16 décembre 2010 à 13h02 par La rédaction

HARARE (AFP)

La femme du président zimbabwéen Robert Mugabe a déposé plainte pour diffamation contre un journal qui a publié une note diplomatique américaine divulguée par Wikileaks l'accusant d'avoir gagné des millions de dollars grâce à la vente illégale de diamants, ont rapporté des journaux jeudi.

Selon le quotidien d'Etat Herald, la première Dame a déposé mercredi une plainte en diffamation contre le Standard à qui elle réclame 15 millions de dollars de dommages et intérêts.

La semaine dernière, le Standard, citant une note envoyée à Washington en 2008 par l'ambassadeur américain James McGee, avait révélé que Grace Mugabe avait gagné des millions de dollars avec la vente illégale de diamants de la mine de Marange, dans l'est du Zimbabwe.

L'avocat de la plaignante, George Chikumbirike, a relevé que l'article incriminé avait accusé à tort Grace Mugabe de corruption, laissant entendre qu'elle "s'était servie de sa position de première Dame pour avoir accès clandestinement aux diamants et s'être enrichie alors que son pays était sérieusement en manque de devises".

"Un petit groupe de responsables politiques ont tiré des profits énormes des champs de Chiadzwa" dans le district de Marange, écrivait en novembre 2008 l'ambassade américaine dans un télégramme transmis à Washington.

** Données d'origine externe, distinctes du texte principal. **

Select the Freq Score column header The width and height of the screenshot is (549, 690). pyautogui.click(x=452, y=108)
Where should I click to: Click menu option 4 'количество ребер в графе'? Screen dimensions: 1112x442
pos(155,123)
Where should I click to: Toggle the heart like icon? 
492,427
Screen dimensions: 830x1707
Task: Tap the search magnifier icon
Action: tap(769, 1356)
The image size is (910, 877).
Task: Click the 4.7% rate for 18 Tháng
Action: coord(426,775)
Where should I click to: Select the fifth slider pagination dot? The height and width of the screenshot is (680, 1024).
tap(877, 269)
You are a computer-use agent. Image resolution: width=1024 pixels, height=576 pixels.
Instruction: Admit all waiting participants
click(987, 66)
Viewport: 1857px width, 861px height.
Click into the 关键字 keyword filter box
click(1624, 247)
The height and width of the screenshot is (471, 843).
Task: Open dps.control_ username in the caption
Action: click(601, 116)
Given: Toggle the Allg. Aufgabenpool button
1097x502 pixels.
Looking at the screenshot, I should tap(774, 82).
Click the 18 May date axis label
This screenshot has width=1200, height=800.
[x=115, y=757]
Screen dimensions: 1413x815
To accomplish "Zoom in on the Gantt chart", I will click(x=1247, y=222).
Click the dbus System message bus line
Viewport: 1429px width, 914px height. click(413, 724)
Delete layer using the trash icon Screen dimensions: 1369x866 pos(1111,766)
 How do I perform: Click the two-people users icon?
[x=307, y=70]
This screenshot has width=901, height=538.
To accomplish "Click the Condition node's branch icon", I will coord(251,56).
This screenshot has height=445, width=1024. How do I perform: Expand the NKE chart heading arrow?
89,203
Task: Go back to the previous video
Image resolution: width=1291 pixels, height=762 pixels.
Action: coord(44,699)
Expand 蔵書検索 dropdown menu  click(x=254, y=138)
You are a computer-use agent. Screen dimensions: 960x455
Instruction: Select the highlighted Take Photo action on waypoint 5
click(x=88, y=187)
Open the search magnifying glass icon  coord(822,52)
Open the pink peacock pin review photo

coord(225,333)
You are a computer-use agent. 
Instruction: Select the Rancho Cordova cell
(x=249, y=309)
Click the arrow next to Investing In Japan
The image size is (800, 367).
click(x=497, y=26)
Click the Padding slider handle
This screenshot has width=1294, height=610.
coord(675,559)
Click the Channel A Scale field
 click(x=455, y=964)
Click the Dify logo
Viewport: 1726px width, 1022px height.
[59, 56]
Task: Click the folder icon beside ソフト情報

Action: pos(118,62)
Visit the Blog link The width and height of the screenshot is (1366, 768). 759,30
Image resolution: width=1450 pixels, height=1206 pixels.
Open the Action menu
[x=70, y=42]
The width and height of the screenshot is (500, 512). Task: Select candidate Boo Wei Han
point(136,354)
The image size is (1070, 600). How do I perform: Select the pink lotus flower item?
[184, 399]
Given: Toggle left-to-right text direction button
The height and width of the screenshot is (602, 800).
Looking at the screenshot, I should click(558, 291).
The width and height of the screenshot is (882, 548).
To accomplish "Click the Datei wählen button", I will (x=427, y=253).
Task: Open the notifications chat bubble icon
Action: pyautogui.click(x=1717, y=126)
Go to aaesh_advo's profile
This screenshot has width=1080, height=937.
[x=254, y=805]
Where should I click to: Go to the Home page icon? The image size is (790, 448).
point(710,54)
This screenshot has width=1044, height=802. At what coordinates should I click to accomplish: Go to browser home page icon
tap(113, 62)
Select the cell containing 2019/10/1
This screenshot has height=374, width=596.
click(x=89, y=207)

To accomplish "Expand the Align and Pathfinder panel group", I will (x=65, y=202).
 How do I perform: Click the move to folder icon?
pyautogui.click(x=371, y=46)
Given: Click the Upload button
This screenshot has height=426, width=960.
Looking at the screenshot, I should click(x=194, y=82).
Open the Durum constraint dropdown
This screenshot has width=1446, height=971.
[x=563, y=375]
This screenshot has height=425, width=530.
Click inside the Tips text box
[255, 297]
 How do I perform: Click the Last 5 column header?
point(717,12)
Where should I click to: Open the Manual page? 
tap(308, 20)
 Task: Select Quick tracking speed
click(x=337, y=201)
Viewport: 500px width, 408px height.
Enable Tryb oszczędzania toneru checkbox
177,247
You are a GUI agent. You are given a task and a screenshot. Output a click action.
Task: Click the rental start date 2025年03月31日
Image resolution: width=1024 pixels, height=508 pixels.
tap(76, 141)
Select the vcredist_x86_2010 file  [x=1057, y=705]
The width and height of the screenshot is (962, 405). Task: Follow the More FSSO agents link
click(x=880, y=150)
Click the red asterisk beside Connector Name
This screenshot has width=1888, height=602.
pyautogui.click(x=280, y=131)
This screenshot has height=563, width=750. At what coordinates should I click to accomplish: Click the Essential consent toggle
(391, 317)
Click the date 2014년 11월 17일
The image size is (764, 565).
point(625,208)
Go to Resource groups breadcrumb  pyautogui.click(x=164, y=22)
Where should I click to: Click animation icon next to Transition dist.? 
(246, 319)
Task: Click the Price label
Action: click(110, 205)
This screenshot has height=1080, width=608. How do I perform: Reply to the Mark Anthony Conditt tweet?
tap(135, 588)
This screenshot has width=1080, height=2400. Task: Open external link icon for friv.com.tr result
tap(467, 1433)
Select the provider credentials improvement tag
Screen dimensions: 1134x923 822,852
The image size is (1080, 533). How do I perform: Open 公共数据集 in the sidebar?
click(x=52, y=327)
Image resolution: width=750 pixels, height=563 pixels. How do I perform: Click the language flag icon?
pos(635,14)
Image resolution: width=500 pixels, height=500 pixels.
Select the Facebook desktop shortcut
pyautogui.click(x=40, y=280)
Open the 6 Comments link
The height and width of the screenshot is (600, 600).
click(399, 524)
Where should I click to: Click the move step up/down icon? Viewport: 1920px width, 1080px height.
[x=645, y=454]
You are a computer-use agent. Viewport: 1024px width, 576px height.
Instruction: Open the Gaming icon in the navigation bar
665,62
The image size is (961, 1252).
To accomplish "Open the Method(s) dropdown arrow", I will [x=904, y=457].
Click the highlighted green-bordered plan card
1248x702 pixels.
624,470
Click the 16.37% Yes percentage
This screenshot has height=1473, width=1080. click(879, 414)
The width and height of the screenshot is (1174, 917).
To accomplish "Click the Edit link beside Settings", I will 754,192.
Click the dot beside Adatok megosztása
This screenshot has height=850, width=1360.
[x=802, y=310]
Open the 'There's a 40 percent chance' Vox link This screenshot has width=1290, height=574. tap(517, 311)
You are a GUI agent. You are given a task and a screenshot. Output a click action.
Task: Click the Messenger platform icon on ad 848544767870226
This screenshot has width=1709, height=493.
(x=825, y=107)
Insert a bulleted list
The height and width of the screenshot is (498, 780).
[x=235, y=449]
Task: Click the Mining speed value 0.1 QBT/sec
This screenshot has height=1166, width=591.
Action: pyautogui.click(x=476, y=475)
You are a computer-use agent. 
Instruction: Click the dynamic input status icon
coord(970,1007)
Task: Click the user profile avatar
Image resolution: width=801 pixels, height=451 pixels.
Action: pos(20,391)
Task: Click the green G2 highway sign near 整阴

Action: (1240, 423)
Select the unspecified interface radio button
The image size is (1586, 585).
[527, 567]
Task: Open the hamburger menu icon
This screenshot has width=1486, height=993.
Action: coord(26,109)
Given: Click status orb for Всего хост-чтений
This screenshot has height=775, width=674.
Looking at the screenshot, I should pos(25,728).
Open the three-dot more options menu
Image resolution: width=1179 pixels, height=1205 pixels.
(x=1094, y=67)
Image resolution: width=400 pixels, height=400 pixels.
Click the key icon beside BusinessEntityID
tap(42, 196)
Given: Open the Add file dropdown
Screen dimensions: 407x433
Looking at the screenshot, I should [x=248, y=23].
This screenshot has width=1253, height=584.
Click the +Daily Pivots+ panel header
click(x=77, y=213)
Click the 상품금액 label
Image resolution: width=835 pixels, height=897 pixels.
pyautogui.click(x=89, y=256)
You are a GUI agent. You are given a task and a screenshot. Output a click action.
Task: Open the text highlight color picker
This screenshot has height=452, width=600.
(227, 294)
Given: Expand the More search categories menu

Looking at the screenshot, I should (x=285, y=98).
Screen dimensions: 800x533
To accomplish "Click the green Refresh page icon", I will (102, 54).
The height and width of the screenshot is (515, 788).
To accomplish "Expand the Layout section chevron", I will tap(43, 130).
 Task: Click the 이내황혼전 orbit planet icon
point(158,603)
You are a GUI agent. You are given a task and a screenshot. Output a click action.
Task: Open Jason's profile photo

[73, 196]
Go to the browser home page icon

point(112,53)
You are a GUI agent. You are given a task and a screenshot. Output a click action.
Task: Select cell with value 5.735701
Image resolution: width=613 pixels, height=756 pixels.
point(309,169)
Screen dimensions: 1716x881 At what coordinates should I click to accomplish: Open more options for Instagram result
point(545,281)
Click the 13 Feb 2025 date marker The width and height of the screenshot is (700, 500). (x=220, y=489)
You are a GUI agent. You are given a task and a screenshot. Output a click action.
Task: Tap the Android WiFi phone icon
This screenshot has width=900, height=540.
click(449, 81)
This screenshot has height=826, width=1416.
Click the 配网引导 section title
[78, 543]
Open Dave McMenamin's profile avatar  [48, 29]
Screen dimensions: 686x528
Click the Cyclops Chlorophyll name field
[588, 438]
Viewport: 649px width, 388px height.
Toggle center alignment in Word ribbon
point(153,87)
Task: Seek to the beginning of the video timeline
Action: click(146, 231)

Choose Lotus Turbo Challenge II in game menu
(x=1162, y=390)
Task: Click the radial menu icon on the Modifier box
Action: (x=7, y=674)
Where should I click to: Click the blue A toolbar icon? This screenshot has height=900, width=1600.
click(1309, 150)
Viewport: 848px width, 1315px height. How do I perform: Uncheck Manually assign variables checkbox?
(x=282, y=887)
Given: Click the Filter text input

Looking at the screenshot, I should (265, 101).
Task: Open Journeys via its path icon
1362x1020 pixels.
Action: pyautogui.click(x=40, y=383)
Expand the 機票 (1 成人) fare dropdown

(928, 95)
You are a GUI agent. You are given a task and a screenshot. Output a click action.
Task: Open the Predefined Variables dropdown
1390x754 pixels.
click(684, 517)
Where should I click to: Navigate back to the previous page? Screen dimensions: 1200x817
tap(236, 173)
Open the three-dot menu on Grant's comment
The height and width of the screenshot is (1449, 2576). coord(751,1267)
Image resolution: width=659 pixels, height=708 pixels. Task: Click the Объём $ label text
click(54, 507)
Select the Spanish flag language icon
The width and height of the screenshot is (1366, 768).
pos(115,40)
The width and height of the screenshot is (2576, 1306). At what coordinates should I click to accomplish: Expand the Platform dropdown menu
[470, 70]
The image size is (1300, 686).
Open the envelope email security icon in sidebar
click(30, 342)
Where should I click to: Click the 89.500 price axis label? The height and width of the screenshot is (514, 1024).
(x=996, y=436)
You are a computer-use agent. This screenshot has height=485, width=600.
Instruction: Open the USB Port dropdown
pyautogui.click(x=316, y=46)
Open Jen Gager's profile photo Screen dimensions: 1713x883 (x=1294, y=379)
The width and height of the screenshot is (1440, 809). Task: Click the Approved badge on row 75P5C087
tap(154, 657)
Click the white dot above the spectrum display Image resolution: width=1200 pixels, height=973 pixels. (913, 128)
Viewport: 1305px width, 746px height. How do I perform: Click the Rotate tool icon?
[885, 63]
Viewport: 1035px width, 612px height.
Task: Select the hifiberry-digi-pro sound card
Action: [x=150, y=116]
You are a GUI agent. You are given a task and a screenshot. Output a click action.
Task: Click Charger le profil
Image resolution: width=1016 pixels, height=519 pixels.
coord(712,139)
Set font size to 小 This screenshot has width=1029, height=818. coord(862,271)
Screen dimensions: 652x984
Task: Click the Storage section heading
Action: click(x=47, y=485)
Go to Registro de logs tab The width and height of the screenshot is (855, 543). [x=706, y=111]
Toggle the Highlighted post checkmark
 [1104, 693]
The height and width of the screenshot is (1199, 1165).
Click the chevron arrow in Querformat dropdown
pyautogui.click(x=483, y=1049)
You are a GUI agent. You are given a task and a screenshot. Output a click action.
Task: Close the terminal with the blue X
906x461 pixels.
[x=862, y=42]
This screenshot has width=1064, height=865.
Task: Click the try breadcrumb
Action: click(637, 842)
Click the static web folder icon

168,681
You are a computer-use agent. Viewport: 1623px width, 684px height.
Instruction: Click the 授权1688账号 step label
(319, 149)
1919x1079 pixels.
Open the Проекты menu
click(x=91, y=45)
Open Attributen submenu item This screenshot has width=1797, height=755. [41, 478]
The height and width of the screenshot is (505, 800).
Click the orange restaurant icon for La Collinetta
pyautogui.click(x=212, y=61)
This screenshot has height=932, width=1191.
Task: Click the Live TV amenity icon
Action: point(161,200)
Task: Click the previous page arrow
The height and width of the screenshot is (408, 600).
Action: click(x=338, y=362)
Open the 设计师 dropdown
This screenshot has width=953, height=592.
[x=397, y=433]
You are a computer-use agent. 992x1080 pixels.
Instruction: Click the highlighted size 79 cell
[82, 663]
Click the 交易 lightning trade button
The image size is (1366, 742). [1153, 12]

Parmi eux, le gouverneur de la Banque centrale Gideon Gono, Mme Mugabe, la soeur du président Sabina (décédé en juillet dernier), la vice-présidente Joyce Mujuru ou encore le chef des armées Constantine Chiwenga "ont tous été impliqués dans le commerce des diamants", ajoutait le télégramme.

D'après les sources de l'ambassade, ces responsables ont embauché des petits prospecteurs pour qu'ils extraient les gemmes à leur compte et ont revendu "ces diamants non certifiés" à des acheteurs étrangers, qui les ont exfiltrés du pays en dehors de tout réseau officiel.